=== PROVIDED MATERIAL ===
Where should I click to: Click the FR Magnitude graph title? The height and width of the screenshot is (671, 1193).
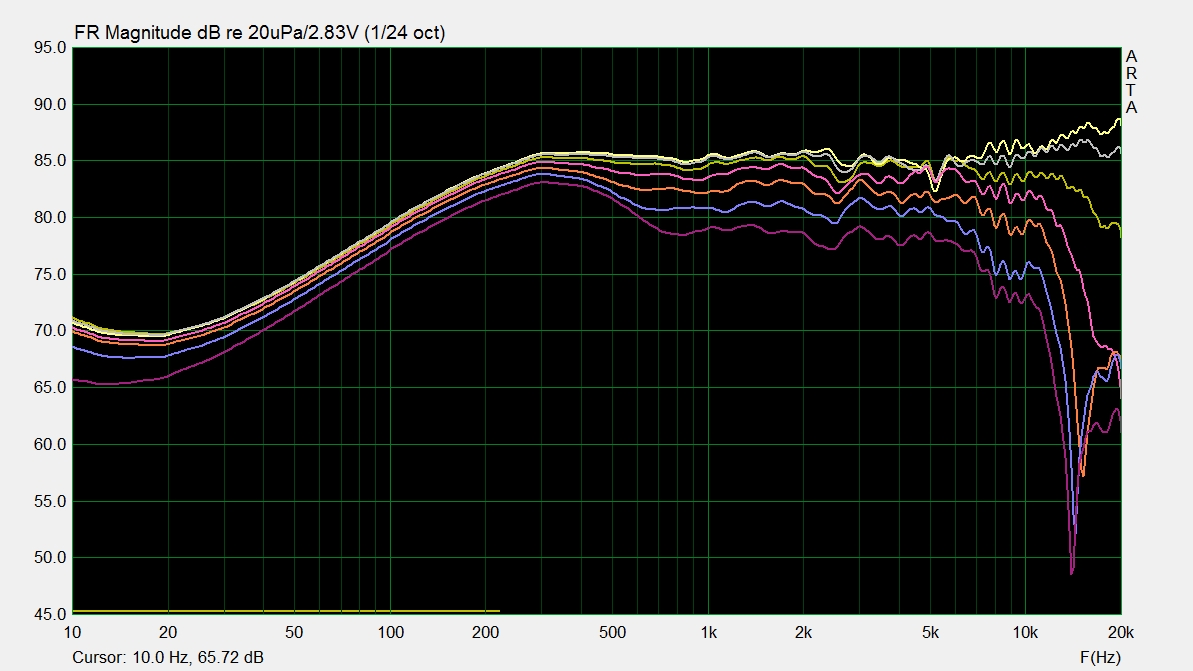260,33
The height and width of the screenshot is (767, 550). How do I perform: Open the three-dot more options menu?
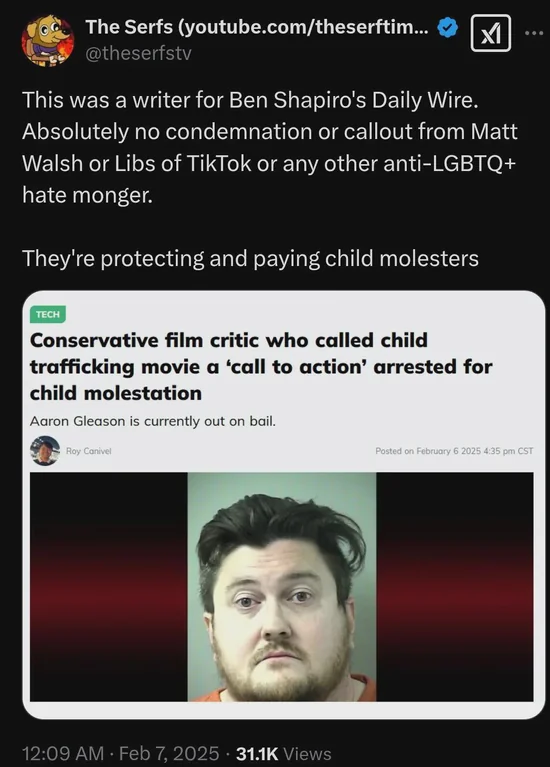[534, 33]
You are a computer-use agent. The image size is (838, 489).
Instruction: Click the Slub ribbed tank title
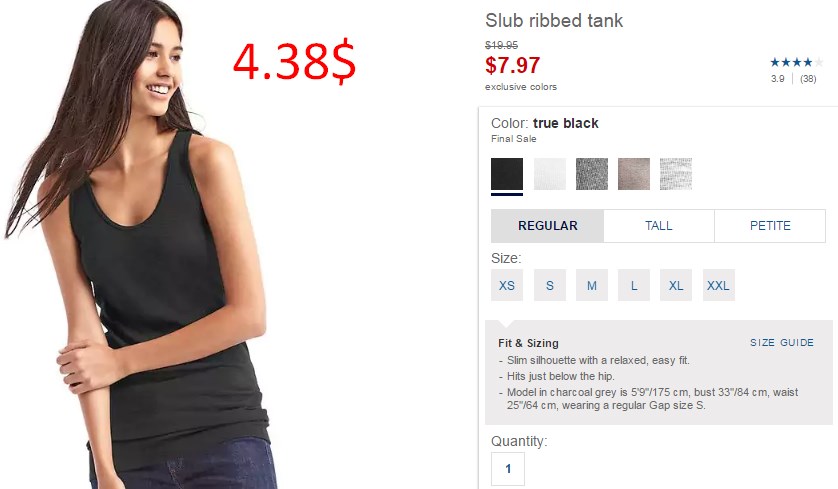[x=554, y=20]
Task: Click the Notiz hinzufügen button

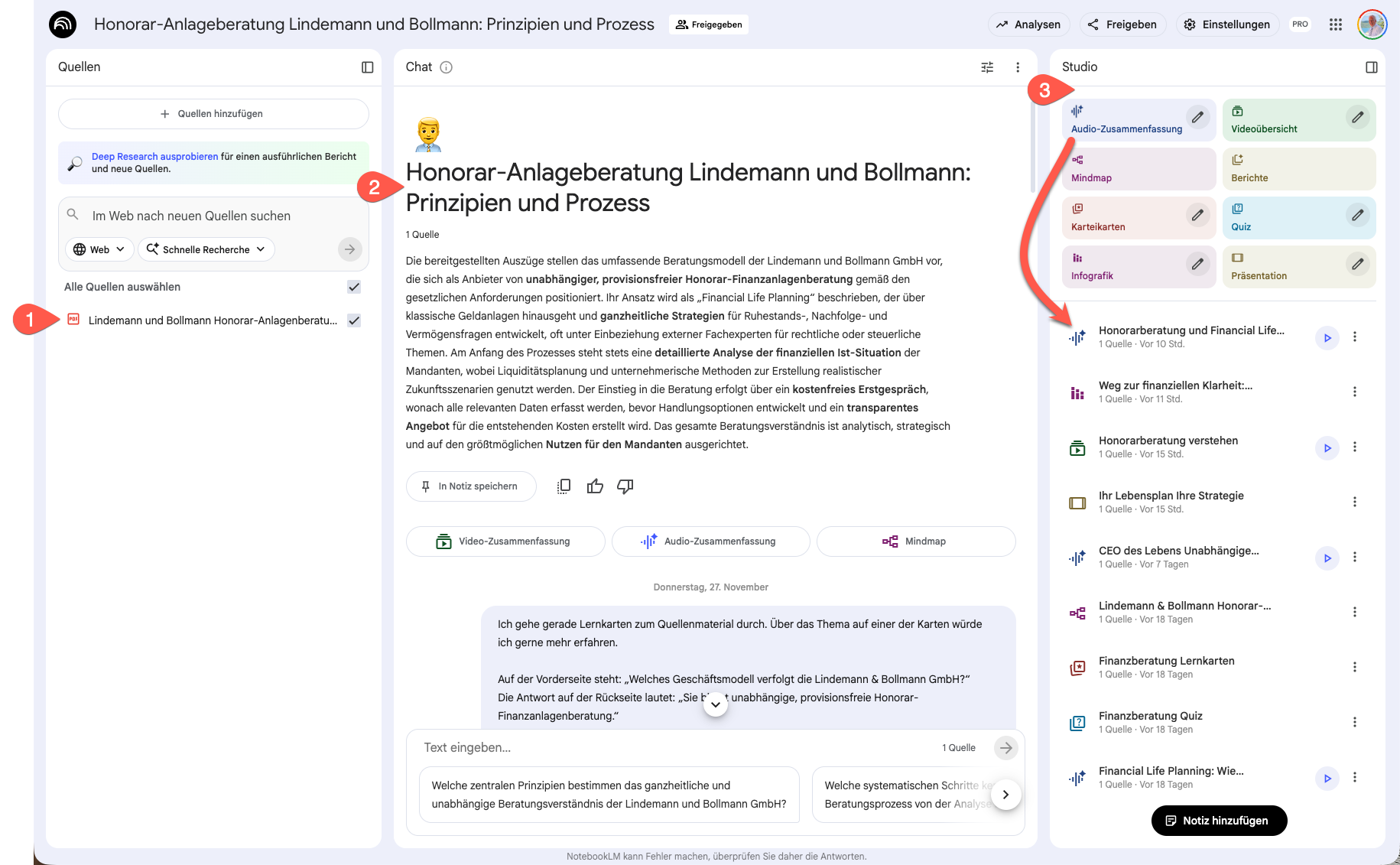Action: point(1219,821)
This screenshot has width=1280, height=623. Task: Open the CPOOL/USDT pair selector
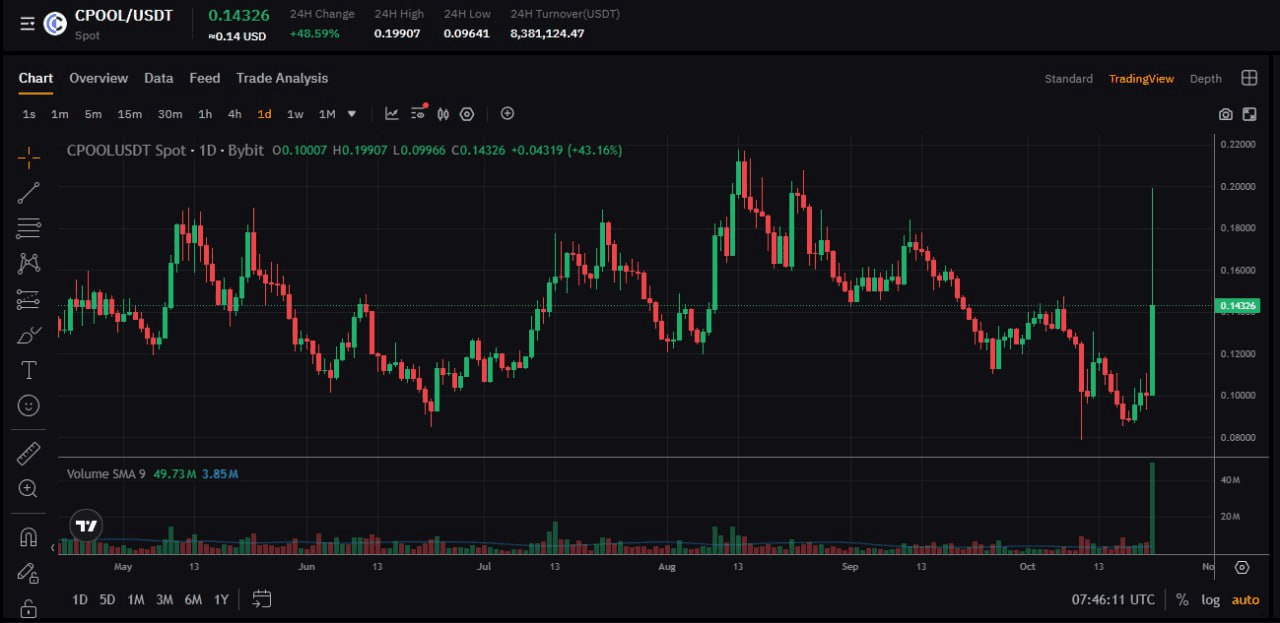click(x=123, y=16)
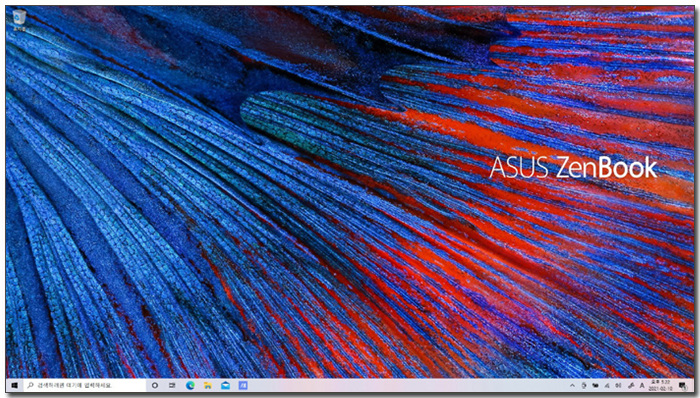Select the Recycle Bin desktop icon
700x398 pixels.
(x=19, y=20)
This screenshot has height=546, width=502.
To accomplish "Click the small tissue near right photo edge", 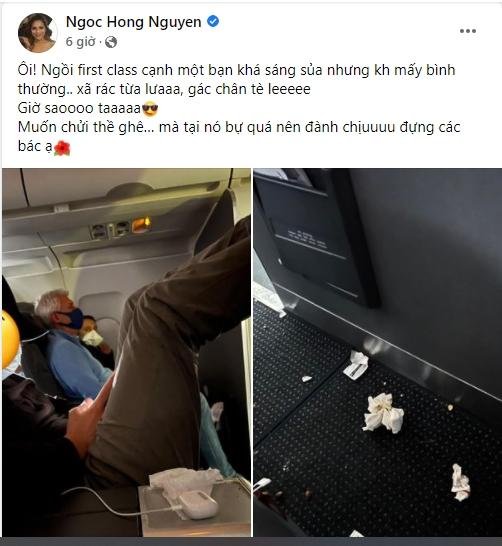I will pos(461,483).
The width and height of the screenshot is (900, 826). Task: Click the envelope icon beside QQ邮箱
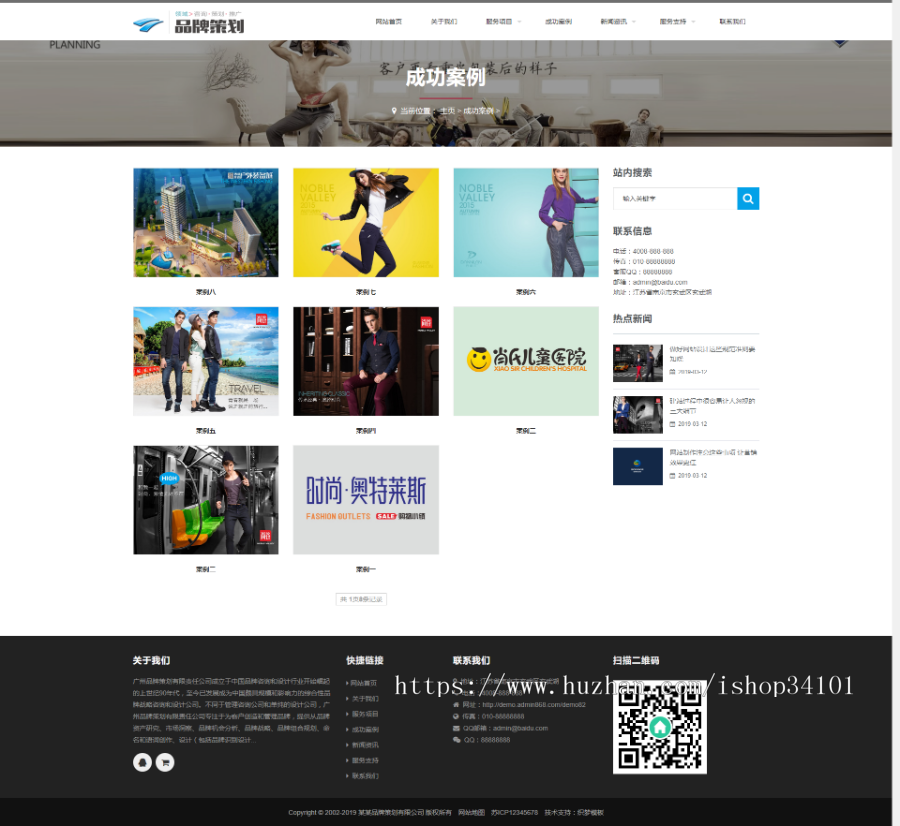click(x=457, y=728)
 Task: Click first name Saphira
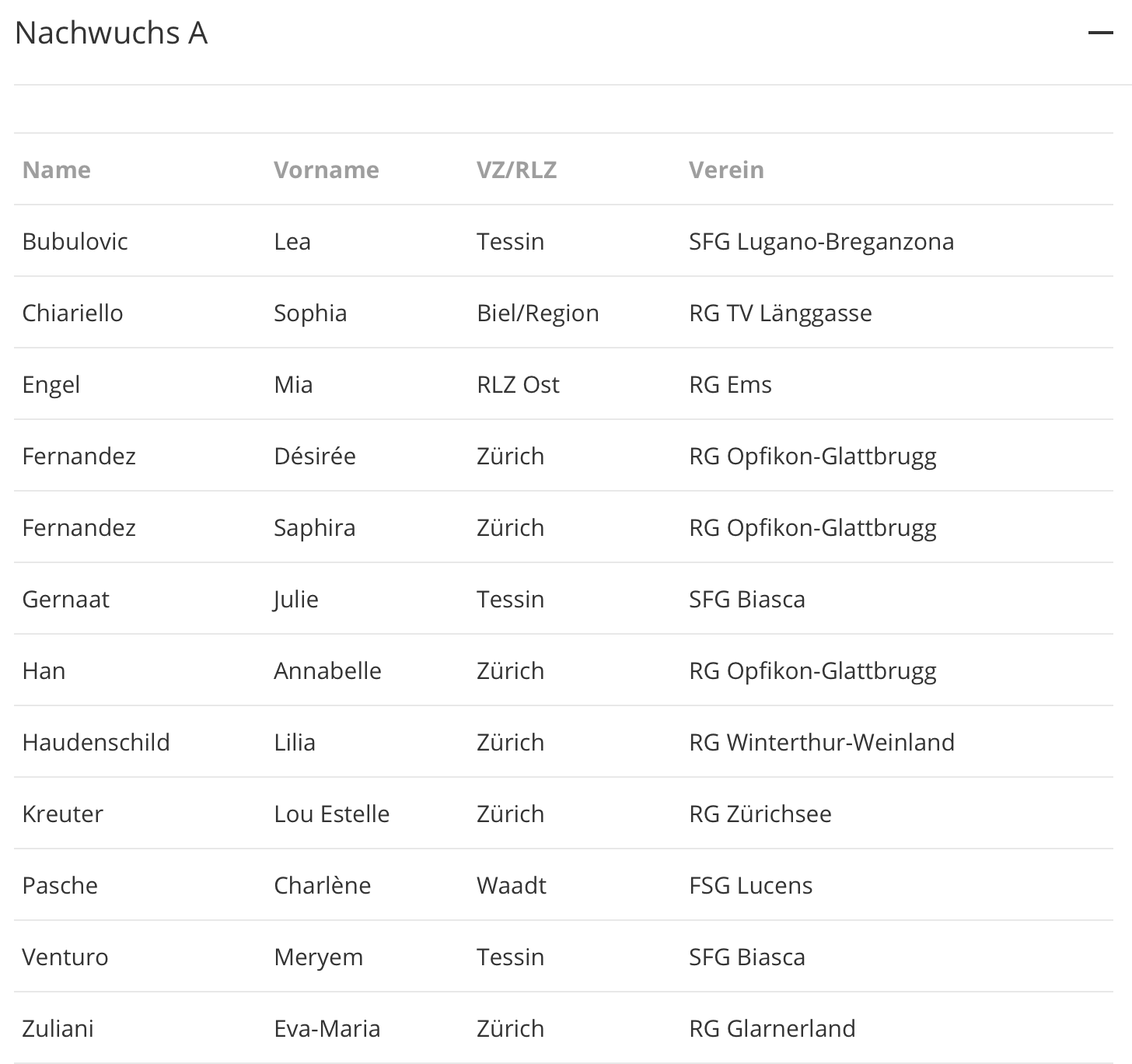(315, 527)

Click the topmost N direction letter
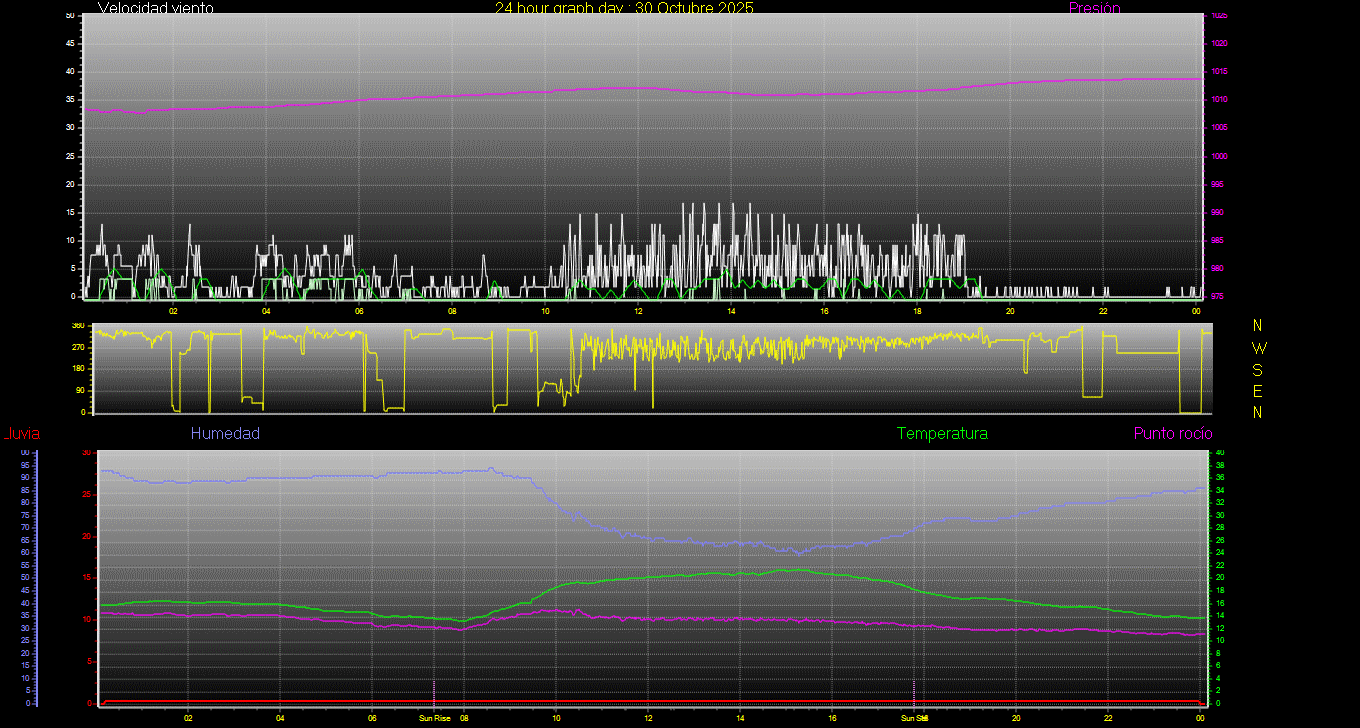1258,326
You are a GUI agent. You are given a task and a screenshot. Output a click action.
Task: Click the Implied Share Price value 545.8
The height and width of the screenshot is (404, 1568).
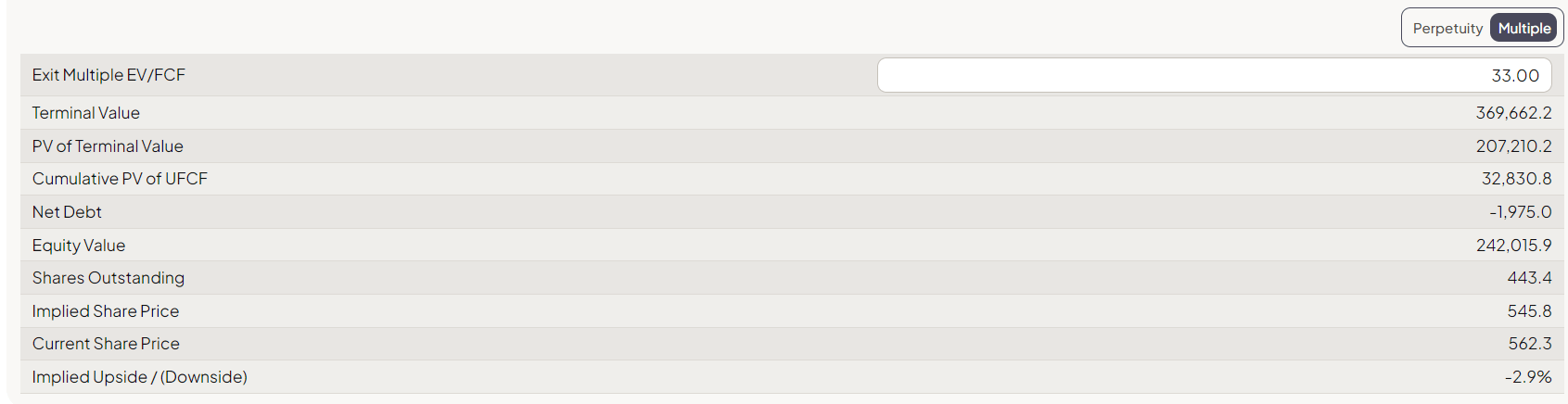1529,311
===
*AIM OF THE TASK*
Identify the lines above with the word "agent". Copy them.

*RESULT OF THIS TASK*
You are a computer-use agent. The image size is (838, 489).
You are a GUI agent. You are given a task and a screenshot. Output a click action.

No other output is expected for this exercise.